Directions for this task. Extend the passage below on using BERT and SHAP to analyze crash reports, picking up after its final sentence.

Text section.
....

The utilization of BERT and SHAP in this research represents a significant advancement in crash pattern analysis. Traditional statistical models, while helpful, often fall short of capturing the nuanced and complex nature of crash data narratives. The application of BERT allows for a more nuanced understanding of textual data, capturing the context and subtleties within crash reports. Coupled with SHAP, this approach provides clear insights into factors contributing to crash severity, enabling a more detailed and understandable analysis than previously possible with conventional methods. For example, SHAP analysis in Jordan identified “technical issues” as a critical factor, pointing to the need for stricter vehicle inspection policies and public awareness about vehicle maintenance. Similarly, in the USA, “alcohol-related incidents” emerged as a significant risk factor, emphasizing the importance of enhanced DUI enforcement and community education campaigns. These insights demonstrate the potential of SHAP to bridge the gap between data-driven findings and actionable policy measures.

....

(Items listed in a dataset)
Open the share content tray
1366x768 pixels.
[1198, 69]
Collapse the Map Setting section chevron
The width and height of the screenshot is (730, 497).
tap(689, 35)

....

Output of the exercise.
The findings highlight distinct differences in crash characteristics between the two countries. In the United States, factors such as vehicle overturns and attempted maneuvers are prevalent in fatal crashes, possibly reflecting a higher incidence of high-speed or evasive driving scenarios. Conversely, in Jordan, crash severity is more closely associated with damage extent and resultant actions, suggesting variations in vehicle safety standards and road conditions. Seasonal variation in crash occurrences, with higher rates in Autumn for Jordan and winter for the USA, indicates environmental and cultural influences on driving patterns.
To provide a clearer visualization of these regional differences,
Figure 18: Comparative Analysis of Key Crash Factors (SHAP Values): USA vs. Jordan has been added. This figure consolidates the SHAP-derived insights for fatal and non-fatal crashes across the two regions, highlighting the key contributing factors and their relative importance.
Moreover, the high accuracy of the BERT/Bi-LSTM models in predicting crash severity demonstrates the potential of machine learning in enhancing traffic safety research by identifying specific risk factors and informing targeted interventions. This adaptability is particularly relevant for other regions, as BERT models can be fine-tuned for additional languages and cultural contexts, ensuring a flexible framework for crash narrative analysis worldwide.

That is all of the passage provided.